New School Security Tech Uses Machine Learning, Facial Recognition
From shooter drills for students to new building designs, like the $48 million one in a Michigan public school, U.S. public schools and colleges have been seeking ways to reduce the potential of gun attacks on their campuses since the Columbine High School shooting in 1999. Most recently, schools have begun adopting new AI video camera and social media monitoring technology to prevent attacks.
The Associated Press recently sent out a wire story about Atlanta’s Fulton County School District’s installation of cameras that could quickly identify a gun assailant’s location and movements, to help police respond and find them. Cameras also identify previously stored images of people who had been banned from a building, enabling security to immediately alert officials if the person returns. The district is spending $16.5 million to put the cameras in 100 buildings.

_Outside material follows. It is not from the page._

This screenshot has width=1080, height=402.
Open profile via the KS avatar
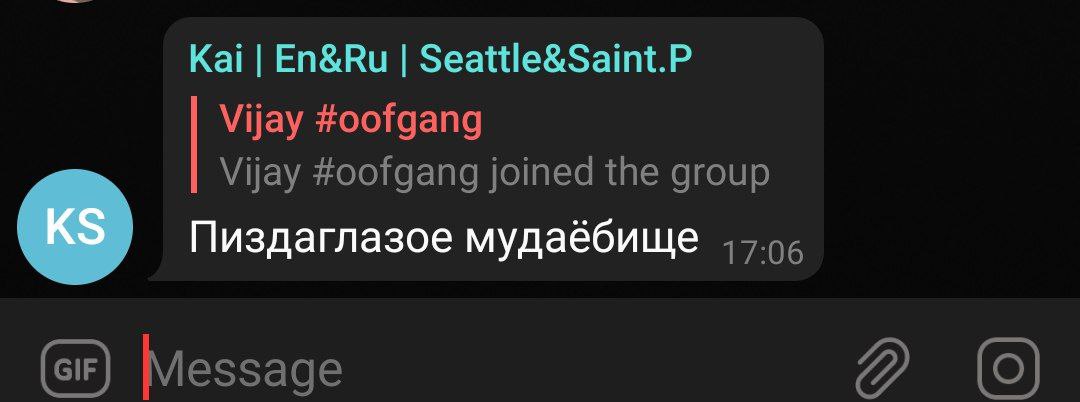74,227
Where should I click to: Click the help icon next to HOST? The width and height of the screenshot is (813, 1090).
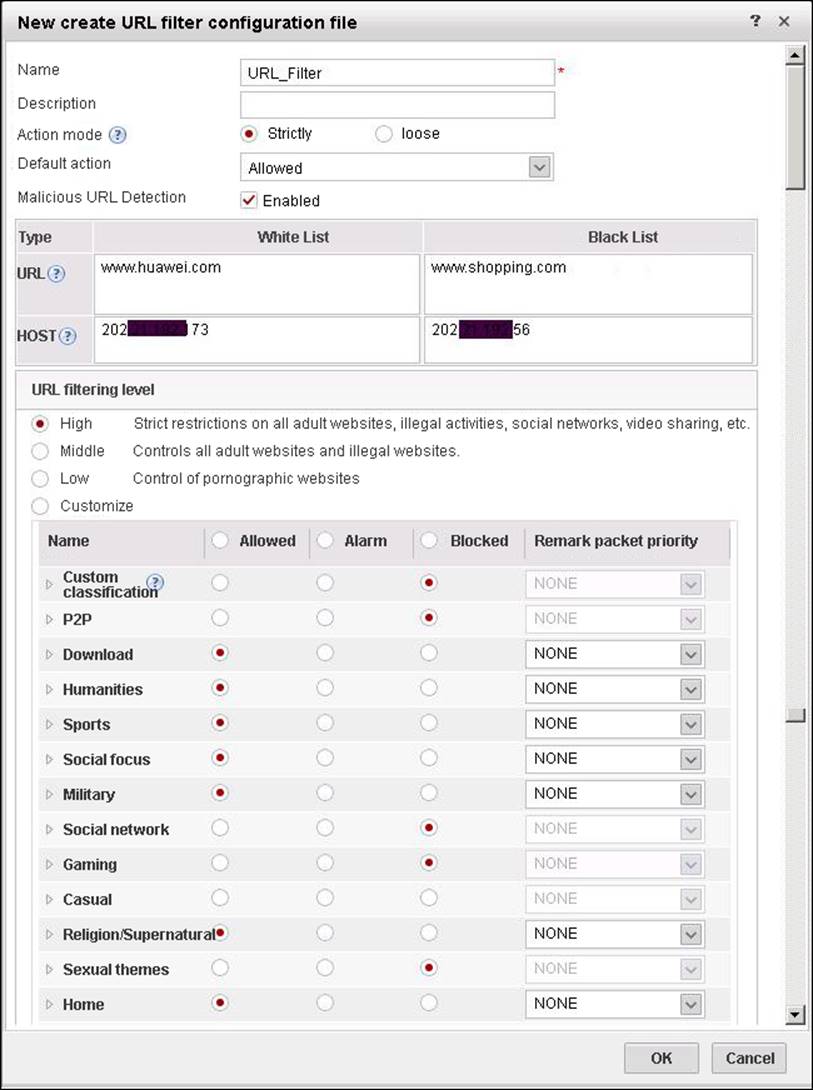(x=68, y=336)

According to London-based IHS Markit, schools are the biggest market for video surveillance in the U.S., at an estimated $450 million in 2018. The data and information services company estimated the overall market for real-time video analytics at $3.2 billion worldwide in 2018. It’s anticipated to grow to more than $9 billion by 2023.

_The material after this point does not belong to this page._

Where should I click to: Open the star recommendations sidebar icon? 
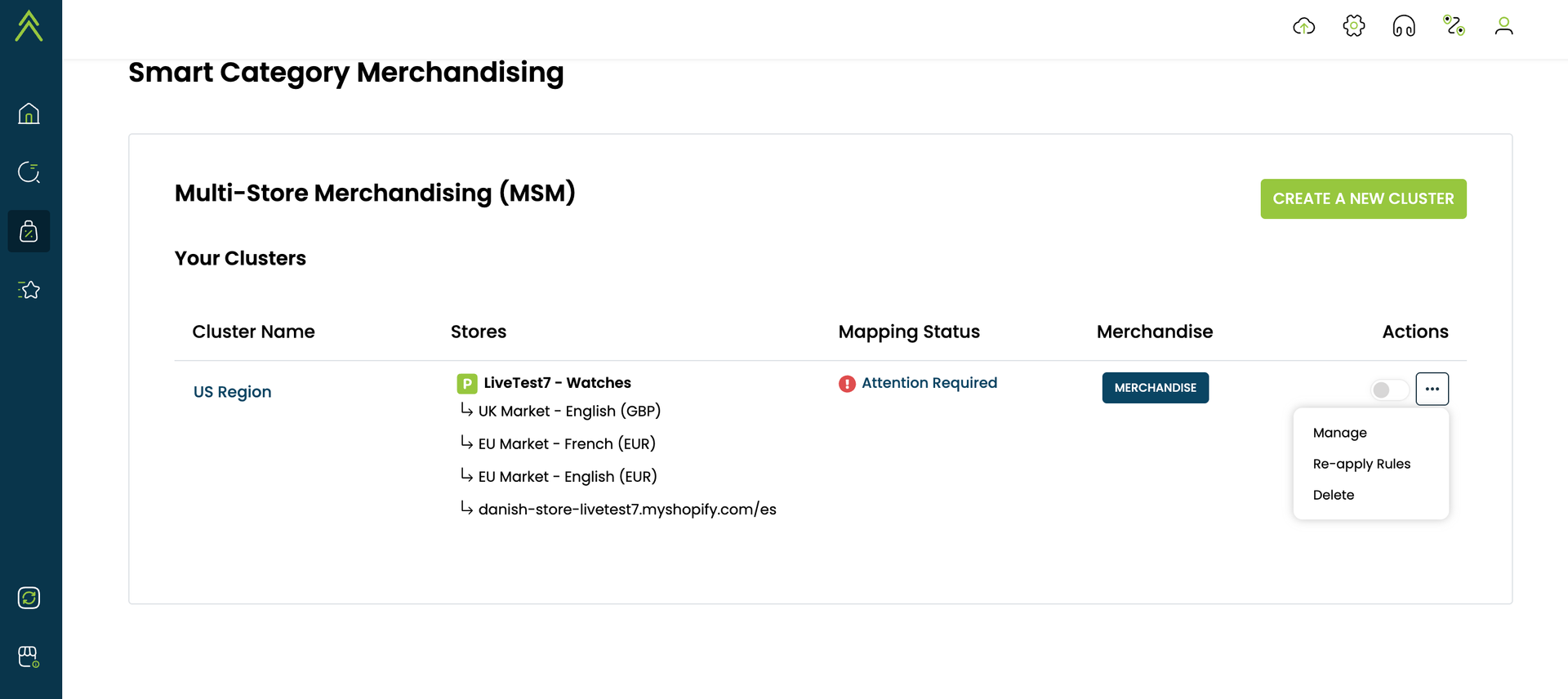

AI-operated surveillance has spread rapidly as companies race to serve the school market, especially in the year since the Marjory Stoneman Douglas High School shooting in Parkland, Fla. According to a USA Today story, three companies have rushed to meet school demand: Bark Technologies, Gaggle.Net and Securly, Inc.
The companies early to the game involve monitoring social media and texts sent on school-issued phones and tracking records and emails in school databases.
Several other startups have also begun offering products to schools, including Silicon-based Deep North, an advanced object and facial recognition technology. Also, Seattle-based Virtual eForce uses AI-based gun detection, shooter tracking and mass notification to assist schools. Research shows that machine learning algorithms are as good as a team of child and adolescent child psychologists at assessing the risk of violent behavior.